Any start-up is a tool to either fulfill a “need” or enhance a “want”, and in the end, who are they selling to? A human being, and humans are influenced by plenty of daily actions and thoughts that, in the end, will affect their purchasing decisions. When start-ups in certain industries always play a market penetration technique, it will eventually lead to many consequences:

1. Lack of loyalty. Once the start-up acquires the customer with the lower price, the next one will capture the customer with a lower price too.

2. Over spoiling your child in the early years will result in a stubborn and more demanding child. Also here, spoiling the customer in a very short period of time with tons of discounts, prizes, coupons, or any other kind of discount strategy will lead the start-up to be buzzed with many questions like “Why haven’t you given me any discounts lately?” and “Why is there a discount for those people and I’m not getting one?”. When your customers open their eyes to see you spoiling them, they will never forgetthis first impression of you.

3. Choosing the lower price over the user experience will make your customer dislike you. Because even if the customer is benefiting from the discounts, the customer will always criticize the user experience. Once the customer has jumped into another solution or left you because of a bad user experience, they will not be retained back and will be considered as -1 in the database you showed to seek for the next round. It will require a huge effort to get them back into the funnel.

4. Not evaluating the importance of user experience from the very beginning will lead to two major issues: Getting a lot of negative reactions to the service/product and with a great chance of losing the customer no matter what discounts are made and leaving these

-unfixed features is a great door for other competitors to capture this in their favor.
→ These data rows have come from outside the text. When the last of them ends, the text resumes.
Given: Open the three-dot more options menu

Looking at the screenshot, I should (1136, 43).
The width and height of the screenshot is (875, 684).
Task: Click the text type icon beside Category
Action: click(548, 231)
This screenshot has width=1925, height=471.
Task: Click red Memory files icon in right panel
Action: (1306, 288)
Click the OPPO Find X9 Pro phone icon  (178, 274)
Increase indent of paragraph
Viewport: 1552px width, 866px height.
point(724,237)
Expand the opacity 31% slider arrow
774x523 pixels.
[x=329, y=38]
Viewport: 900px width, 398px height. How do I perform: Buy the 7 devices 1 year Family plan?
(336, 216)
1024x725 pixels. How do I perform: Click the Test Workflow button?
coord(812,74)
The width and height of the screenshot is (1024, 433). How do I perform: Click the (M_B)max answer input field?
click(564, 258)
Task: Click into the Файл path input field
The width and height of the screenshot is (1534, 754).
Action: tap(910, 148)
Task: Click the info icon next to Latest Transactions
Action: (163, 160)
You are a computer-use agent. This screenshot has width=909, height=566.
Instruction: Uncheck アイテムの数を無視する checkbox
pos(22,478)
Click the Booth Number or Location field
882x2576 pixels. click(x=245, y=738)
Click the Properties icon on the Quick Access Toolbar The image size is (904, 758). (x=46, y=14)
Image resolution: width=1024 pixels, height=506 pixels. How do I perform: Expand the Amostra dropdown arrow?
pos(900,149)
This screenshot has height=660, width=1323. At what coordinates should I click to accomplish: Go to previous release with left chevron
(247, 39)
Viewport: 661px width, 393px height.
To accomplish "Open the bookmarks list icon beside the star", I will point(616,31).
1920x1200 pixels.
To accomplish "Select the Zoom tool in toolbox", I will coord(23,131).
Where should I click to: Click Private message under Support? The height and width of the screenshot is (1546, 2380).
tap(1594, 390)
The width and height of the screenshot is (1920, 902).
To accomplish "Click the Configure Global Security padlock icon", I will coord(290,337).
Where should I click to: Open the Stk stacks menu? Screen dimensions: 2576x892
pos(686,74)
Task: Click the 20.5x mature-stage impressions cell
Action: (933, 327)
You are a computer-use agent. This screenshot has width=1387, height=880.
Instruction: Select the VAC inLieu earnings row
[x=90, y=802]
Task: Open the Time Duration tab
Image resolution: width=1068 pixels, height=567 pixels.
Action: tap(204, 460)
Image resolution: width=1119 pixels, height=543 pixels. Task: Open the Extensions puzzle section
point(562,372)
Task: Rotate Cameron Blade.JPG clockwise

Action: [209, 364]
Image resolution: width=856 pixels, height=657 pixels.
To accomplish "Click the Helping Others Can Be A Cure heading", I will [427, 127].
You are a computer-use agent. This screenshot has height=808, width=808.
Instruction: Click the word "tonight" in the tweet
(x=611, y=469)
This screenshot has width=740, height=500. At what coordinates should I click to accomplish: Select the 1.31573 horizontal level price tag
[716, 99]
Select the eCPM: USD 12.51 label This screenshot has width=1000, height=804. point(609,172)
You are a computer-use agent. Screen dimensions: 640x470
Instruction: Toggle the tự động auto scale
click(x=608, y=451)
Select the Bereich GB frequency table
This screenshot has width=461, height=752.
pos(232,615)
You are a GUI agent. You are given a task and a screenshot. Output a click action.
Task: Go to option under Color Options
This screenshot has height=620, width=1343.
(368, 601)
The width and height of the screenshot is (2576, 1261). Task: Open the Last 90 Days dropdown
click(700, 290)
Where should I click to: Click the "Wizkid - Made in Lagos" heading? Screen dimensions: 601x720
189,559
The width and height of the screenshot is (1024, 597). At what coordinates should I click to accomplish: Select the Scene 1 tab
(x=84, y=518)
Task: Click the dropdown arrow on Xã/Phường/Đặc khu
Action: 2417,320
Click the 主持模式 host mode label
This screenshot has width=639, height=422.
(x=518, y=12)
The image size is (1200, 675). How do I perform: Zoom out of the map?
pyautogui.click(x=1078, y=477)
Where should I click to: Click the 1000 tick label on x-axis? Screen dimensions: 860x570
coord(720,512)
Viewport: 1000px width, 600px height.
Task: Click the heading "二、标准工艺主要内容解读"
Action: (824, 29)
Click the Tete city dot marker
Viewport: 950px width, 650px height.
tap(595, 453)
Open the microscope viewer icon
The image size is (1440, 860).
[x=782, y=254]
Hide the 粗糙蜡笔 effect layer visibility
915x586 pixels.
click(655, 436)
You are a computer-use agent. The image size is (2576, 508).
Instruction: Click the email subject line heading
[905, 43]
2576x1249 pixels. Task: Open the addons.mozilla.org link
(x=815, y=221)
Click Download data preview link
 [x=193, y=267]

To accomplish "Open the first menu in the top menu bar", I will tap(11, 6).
5. It will make the start-up’s life harder in the long run. When many discounted push strategies are done, it narrows the profit margin, and that requires a massive sales effort in the future at higher prices to recover.

Playing on the price side and going as low as possible can be called the #2 motivator in the market. When seeing the huge usage of certain products/services now, but then? making an unwelcome influence where customers lose sight of the meaning of quality and their love for that product/ service And if this is done while there are numerous issues with the user experience, the consequences are even worse.

While taking into consideration the user experience and the story behind every single purchase, the customer has bought the product/service and is not only thinking about having a 50% discount. It’s the #3 motivator. Not all people are your customers, and anyone showing interest in your product/service is not going to buy it from you. It looks hard initially, but it will build an army that will never leave its beloved ones behind. It’s not about the actions that you take, but the influence that you leave.